→ TASK DETAILS: Beginning at the line that contains "Task: Click the 创建虚拟机 create VM icon", write out every line down to the end of the records, with both ends kept and nothing added.

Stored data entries
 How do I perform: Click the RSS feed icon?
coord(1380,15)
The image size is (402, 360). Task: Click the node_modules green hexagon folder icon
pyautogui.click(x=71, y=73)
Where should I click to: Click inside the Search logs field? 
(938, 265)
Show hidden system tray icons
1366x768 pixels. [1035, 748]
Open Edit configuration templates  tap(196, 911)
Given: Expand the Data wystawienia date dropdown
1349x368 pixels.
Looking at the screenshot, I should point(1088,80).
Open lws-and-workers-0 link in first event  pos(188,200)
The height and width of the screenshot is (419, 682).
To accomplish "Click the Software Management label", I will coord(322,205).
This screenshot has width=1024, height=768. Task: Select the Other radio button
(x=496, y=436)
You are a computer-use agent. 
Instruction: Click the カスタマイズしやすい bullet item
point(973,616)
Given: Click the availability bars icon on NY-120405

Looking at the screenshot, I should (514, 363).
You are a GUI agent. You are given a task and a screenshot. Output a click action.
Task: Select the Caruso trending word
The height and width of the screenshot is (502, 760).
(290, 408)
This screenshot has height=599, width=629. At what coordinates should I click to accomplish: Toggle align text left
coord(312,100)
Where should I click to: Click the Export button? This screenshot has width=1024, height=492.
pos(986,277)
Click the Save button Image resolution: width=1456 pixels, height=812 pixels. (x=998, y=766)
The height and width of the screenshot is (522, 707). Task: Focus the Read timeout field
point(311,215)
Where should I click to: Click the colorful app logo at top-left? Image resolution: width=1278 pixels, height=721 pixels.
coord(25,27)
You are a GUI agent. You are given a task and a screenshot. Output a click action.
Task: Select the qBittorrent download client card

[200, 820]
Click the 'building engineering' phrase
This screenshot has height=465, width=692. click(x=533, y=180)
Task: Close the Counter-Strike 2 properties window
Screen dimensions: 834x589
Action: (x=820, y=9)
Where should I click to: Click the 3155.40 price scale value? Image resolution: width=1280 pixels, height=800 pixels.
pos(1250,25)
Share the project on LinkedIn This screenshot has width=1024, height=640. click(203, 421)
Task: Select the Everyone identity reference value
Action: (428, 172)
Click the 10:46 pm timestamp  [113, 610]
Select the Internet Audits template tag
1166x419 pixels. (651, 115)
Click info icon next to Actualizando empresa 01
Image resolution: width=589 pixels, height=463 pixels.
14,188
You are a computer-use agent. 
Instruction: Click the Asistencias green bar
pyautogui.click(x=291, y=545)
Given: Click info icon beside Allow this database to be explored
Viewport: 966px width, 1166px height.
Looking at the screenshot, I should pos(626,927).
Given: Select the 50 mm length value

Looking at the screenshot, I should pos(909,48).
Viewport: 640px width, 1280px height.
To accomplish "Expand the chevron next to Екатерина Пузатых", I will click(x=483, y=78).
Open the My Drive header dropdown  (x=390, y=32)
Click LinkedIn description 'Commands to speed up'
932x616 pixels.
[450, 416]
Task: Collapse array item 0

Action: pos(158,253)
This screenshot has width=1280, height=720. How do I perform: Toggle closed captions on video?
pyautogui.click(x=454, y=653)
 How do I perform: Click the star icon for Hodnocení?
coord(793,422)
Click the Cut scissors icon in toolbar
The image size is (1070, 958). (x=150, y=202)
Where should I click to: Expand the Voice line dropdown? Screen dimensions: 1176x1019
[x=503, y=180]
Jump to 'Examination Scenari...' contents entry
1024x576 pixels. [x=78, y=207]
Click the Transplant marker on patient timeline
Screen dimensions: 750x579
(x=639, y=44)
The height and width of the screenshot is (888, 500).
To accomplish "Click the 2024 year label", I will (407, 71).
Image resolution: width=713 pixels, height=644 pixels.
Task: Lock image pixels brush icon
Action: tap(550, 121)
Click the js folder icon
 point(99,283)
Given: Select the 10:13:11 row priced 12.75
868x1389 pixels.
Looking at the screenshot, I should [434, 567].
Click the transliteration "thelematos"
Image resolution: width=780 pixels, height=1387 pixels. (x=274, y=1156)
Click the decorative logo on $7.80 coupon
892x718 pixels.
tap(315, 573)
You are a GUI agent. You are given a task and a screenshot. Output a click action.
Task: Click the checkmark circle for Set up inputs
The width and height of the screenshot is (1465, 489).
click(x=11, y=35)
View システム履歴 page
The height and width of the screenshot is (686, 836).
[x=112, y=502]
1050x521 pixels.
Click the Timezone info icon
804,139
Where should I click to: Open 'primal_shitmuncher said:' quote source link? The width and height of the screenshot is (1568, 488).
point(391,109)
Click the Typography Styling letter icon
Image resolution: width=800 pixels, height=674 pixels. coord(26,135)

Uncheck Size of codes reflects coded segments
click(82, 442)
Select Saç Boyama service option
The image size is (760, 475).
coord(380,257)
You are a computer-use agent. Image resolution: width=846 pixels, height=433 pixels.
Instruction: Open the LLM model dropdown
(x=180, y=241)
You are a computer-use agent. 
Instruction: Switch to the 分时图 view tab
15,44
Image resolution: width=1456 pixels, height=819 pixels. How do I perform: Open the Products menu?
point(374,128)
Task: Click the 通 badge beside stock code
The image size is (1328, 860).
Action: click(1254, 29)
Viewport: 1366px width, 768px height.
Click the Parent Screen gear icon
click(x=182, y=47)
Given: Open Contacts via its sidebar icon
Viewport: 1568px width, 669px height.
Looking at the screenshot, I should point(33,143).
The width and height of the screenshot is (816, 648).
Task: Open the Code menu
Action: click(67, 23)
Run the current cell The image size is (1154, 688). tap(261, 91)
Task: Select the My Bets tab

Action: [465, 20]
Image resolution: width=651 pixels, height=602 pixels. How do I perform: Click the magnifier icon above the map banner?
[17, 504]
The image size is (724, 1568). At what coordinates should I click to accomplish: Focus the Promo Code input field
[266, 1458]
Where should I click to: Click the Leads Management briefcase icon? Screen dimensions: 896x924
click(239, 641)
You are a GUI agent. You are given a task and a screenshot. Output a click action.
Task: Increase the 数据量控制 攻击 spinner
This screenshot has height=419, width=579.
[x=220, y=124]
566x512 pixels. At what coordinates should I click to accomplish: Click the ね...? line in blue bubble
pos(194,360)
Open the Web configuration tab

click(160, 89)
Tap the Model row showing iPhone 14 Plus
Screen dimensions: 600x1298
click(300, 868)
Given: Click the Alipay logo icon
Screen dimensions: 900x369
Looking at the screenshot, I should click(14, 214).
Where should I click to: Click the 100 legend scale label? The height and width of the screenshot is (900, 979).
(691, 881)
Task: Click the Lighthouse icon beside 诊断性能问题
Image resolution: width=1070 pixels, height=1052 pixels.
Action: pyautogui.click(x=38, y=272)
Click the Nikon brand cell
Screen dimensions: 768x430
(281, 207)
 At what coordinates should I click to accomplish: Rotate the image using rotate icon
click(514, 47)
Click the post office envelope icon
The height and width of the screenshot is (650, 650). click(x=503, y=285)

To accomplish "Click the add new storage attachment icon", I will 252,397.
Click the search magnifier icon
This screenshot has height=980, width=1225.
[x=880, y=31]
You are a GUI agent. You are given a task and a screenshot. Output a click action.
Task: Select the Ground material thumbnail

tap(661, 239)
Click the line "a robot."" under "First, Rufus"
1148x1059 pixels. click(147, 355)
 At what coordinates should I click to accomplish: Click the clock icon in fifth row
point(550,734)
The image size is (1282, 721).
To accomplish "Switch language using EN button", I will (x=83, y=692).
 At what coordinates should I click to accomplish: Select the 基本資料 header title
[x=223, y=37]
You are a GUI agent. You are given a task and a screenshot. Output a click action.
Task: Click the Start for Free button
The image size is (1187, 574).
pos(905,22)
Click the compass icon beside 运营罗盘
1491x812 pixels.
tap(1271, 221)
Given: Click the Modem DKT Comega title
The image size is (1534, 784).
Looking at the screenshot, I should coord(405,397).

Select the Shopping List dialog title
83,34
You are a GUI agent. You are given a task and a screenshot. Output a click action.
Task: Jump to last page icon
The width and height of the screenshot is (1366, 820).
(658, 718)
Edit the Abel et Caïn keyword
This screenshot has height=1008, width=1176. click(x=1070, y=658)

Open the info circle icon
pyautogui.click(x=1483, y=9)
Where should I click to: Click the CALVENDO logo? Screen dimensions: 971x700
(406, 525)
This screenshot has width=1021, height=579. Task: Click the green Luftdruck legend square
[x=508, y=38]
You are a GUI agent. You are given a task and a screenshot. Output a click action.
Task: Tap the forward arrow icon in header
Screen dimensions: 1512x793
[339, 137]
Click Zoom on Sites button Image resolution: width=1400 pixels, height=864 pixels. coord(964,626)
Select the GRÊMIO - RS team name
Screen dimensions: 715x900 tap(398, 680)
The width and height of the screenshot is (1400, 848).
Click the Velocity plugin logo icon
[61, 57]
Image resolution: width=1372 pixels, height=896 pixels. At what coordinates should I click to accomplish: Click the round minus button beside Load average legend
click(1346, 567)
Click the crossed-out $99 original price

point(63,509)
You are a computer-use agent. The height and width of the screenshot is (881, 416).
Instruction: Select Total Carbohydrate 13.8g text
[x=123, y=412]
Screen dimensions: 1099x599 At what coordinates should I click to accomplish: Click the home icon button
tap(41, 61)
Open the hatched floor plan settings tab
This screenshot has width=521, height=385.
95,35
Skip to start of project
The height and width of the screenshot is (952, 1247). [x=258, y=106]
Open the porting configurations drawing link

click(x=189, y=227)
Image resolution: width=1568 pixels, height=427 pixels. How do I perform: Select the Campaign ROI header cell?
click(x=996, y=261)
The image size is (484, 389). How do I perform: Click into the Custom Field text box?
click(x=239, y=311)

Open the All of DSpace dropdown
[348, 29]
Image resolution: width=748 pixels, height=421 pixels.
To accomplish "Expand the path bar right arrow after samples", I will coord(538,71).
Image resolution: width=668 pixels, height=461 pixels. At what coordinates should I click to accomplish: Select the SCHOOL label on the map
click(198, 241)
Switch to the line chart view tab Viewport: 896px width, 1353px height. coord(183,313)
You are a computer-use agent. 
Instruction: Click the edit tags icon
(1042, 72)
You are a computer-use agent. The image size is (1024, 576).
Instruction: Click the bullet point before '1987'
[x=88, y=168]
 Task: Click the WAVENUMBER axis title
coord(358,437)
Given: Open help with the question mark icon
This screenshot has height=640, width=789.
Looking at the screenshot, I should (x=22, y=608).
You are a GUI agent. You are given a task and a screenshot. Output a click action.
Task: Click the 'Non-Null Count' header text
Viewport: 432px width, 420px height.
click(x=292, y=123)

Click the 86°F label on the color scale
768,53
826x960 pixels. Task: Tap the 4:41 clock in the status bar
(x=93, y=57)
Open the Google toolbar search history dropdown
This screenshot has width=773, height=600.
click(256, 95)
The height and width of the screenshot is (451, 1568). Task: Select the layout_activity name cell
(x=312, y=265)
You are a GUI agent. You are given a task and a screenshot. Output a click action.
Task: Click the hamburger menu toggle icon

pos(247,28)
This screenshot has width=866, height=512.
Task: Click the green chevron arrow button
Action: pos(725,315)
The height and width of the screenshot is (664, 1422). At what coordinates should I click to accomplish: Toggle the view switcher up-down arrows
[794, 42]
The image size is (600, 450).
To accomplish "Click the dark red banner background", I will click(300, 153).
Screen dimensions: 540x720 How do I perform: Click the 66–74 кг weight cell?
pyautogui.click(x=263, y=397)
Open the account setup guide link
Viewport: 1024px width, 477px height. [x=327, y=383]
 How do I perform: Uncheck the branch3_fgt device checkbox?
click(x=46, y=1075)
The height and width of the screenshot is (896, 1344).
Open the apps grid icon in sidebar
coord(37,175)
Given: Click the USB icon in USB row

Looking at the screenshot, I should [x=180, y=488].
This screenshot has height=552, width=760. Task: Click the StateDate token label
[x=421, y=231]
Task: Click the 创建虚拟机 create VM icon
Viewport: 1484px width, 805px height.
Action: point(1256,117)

→ OUTPUT:
Task: Click the 创建虚拟机 create VM icon
Viewport: 1484px width, 805px height.
Action: point(1256,117)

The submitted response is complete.